Sein Gesicht ist mit Perlen und bunten Bändern bedeckt und es schweigt: In Jänschwalde (Spree-Neiße) besucht das Christkind am letzten Adventssonntag wieder zahlreiche Kinder und schenkt ihnen Plätzchen, Äpfel, Nüsse und andere Kleinigkeiten.
Das «Jansojski bog» (Jänschwalder Christkind) ist ein alter sorbischer Brauch aus der Lausitz. «Die Tradition wurde 1878 erstmals schriftlich erwähnt und wird bis heute bewahrt», erklärt Rosi Tschuck, Vorsitzende der sorbischen Domowina-Ortsgruppe.
Ursprünglich seien Mädchen als Christkinder unterwegs gewesen, die jeweils im kommenden Jahr heiraten sollten. «Sie sollten nicht erkannt werden», erklärt Rosi Tschuck die Gesichtsbedeckung.

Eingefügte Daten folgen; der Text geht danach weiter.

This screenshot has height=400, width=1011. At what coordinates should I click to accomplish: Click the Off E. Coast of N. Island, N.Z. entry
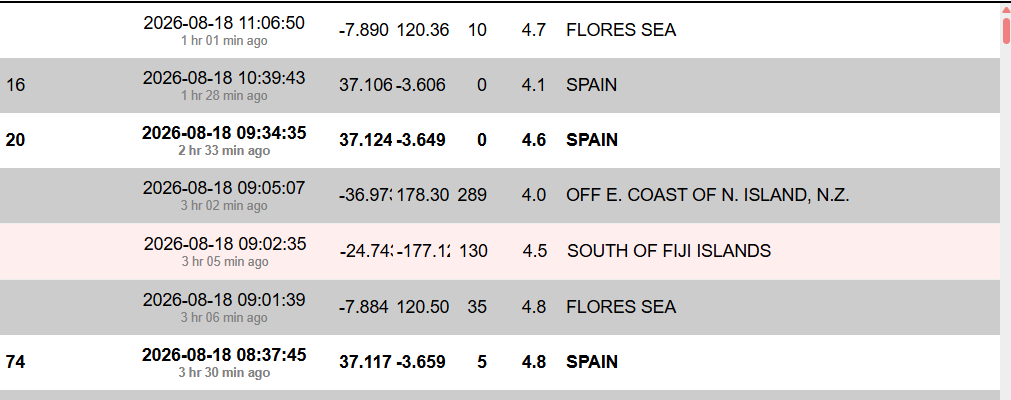[707, 195]
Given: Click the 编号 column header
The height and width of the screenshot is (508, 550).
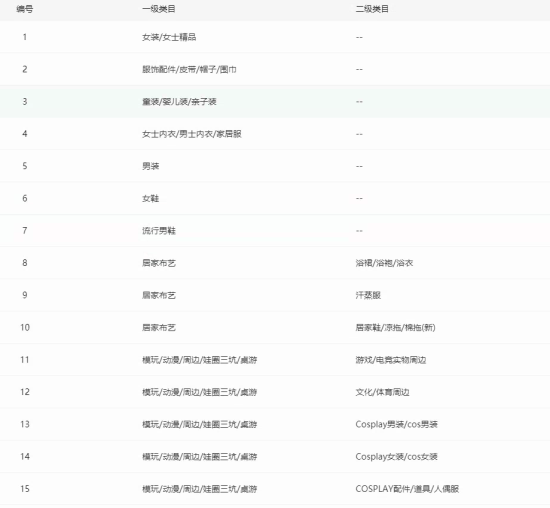Looking at the screenshot, I should [x=25, y=9].
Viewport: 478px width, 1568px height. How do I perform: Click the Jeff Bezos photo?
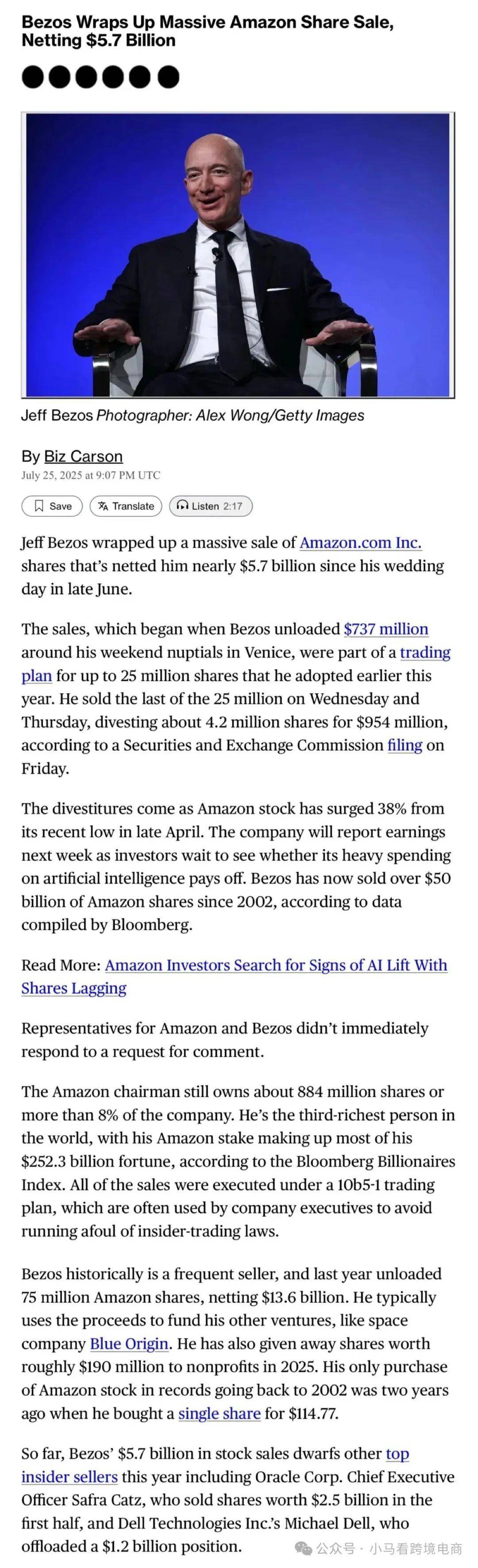pos(238,255)
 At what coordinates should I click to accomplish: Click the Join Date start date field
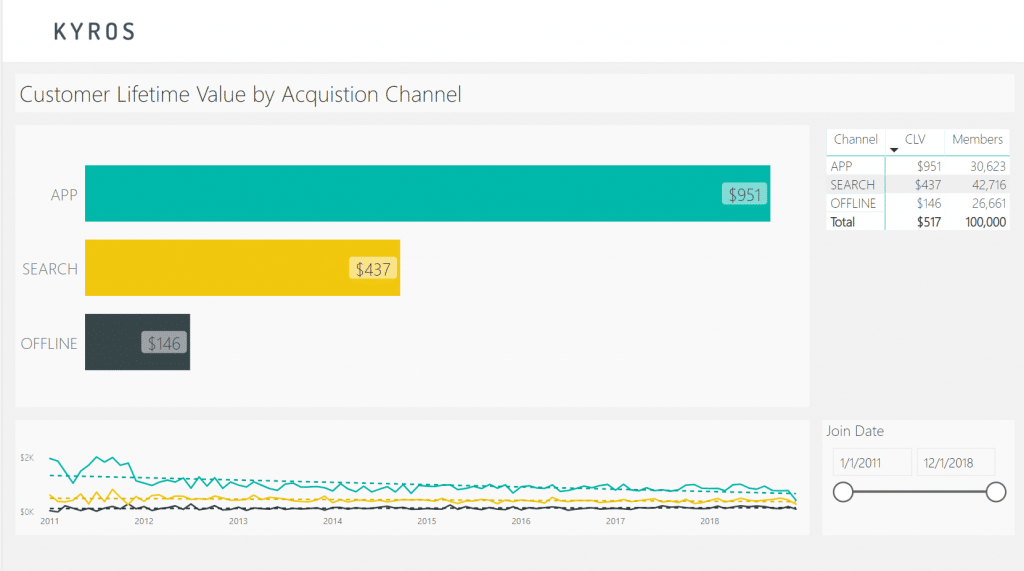pyautogui.click(x=872, y=462)
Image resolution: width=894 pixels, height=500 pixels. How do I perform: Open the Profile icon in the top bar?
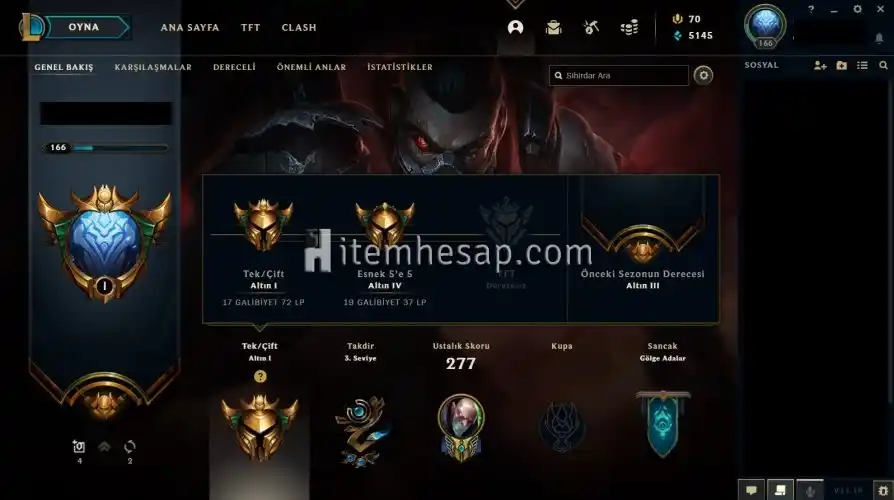[515, 27]
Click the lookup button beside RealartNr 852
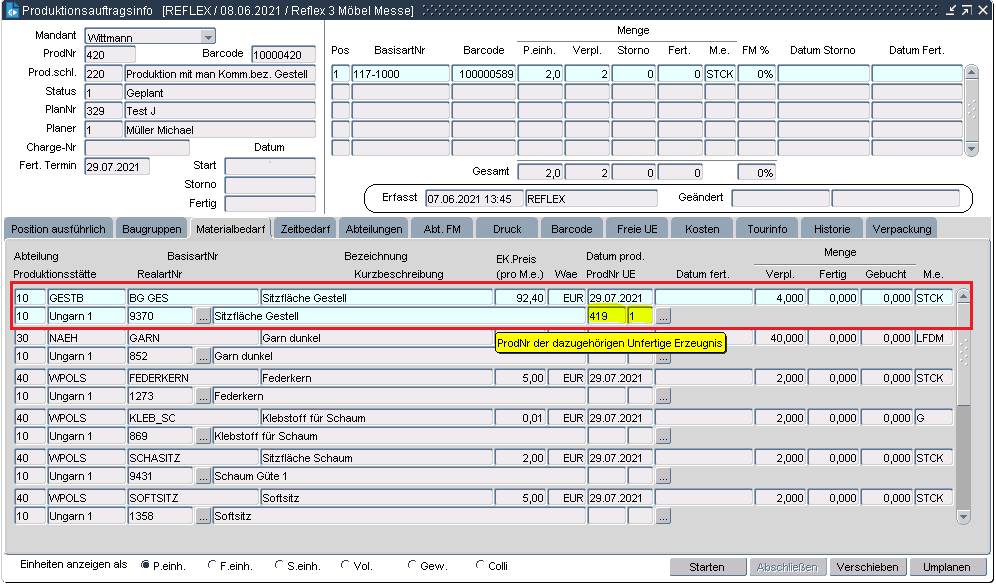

Begleitet wird das Christkind von zwei weiteren jungen Frauen aus dem Ort. «In diesem Jahr gehen sie zu etwa 40 bis 50 Familien», erzählt Rosi Tschuck.
Die Tradition sieht vor, dass die Kinder ein Gedicht aufsagen oder ein Lied singen, um ein kleines Geschenk zu bekommen. Mit einer kleinen Rute streiche das Christkind Kindern und Erwachsenen zudem über die Schulter. Das solle Glück bringen, erklärt Tschuck.